Programmatic outdoor advertising: An essential next step or necessary evil?

Programmatic outdoor advertising is an idea that's been hanging over the OOH industry for years. Adshel's Steve Geelan attempts to unpack where things are really headed.

How will programmatic impact out-of-home?

I was asked this question recently and my first reaction was one of dread of being enticed into the good vs evil debate on programmatic.

I knew where it would lead, winding my way down that rabbit hole trying to explain why we will need it, battling against the weight of the expertly argued: “I’ve seen the cents in the dollar PowerPoint slide”.

Thankfully, the simple definition of programmatic now provided by the IAB allows a springboard to a more meaningful examination of the question. Put simply, programmatic enables out of home inventory to be bought and sold via the use of software.

I love the increasing examples of technology enabling some very cool uses of both digital and posters around the world at the moment. 

We’re seeing great examples of the use of real time data feeds (breaking news, traffic conditions, etc.). There have been some really smart and simple campaign planning techniques like the Guinness campaign, with locations chosen based on the prevalence of tweets and Instagram likes in that area.

Quite simple, and relatively low-tech, but the opportunity that the connection between the digital and physical world presents is something that we’ll see come to life more throughout 2018.

If we are totally honest with ourselves, we have not fully embraced the evolution (or differences) of static to digital yet. We are simply using digital as an electronic version of a poster.

Digital is about capability. Think of it as an online screen on the street. Once this potential is fully realised and our understanding of audience deepens, so too will the shift to something more closely related to serving impressions at a given location and specific time.

This is where programmatic will have its greatest impact for out of home. We simply will not be able to run manual solutions to fulfil this. This is about technology fundamentally changing the capability of out of home as a channel. 

The software that talks to each other to plan, buy/sell, optimise and measure out of home inventory will do so to assist a far more complex (for a human at least) set of capabilities the out of home industry now possesses. It’s not simply about being programmatic; it is a step change in the capabilities of the channel, supported by software and data.

At the Sydney Olympics in 2000, the moment Cathy Freeman crossed the line and won gold for Australia, a team of humans outside the stadium began changing the posters to ones referencing Cathy winning gold.

You could argue this moment was perhaps the beginning of dynamic ad serving and creative optimisation.
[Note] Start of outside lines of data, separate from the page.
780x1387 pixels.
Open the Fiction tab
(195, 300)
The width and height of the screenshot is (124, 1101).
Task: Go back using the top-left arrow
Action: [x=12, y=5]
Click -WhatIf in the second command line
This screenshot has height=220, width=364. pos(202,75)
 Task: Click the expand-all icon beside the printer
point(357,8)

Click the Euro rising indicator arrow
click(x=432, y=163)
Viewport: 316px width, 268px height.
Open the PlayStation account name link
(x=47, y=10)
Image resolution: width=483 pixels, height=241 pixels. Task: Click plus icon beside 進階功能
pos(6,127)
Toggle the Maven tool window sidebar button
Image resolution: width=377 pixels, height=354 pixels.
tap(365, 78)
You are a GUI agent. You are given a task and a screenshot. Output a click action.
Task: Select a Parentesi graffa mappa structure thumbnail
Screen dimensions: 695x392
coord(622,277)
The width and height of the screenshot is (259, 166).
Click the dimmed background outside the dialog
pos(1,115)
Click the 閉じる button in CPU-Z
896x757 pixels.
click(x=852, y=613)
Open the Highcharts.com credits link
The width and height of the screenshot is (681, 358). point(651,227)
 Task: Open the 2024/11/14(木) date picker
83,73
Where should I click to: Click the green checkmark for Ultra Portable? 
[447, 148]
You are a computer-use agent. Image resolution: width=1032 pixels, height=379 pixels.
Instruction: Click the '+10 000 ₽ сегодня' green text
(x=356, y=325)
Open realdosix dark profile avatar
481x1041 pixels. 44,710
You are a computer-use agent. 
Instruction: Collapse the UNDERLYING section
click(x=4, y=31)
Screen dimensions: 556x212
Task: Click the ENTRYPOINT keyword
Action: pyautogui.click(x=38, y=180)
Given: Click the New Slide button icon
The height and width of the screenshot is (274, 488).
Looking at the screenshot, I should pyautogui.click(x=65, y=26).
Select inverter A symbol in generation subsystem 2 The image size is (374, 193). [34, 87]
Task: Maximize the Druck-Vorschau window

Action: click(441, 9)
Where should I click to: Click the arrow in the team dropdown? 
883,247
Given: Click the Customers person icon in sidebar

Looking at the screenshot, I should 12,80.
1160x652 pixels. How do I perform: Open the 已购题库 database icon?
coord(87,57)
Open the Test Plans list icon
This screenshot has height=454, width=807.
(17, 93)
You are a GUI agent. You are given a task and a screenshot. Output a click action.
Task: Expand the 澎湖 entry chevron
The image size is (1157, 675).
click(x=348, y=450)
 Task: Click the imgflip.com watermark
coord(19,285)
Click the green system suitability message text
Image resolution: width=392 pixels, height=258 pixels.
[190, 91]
In 2010 the digital evolution had well and truly begun, with digital inventory starting to achieve some scale, a bedrock USP of out of home, but tactical and dynamic serving of creative was and has always been more of the one-off than the norm.

We’re on the cusp of the next leap in capability now, one that must be united with flexibility of inventory buying to not only bring to life dynamic creative but enable the path to see digital out of home inventory positioned alongside other digital impressions (desktop, mobile, connected TV) in the same buy-side interface.

It has been argued that logistics and complexity have been inhibitors for growth in the past but programmatic will be one of the tools of tech that enables a new out of home. It’s always been a strong medium but now it is a more connected, optimised and measured medium than ever before.

Steve Geelan is head of platform sales at Adshel.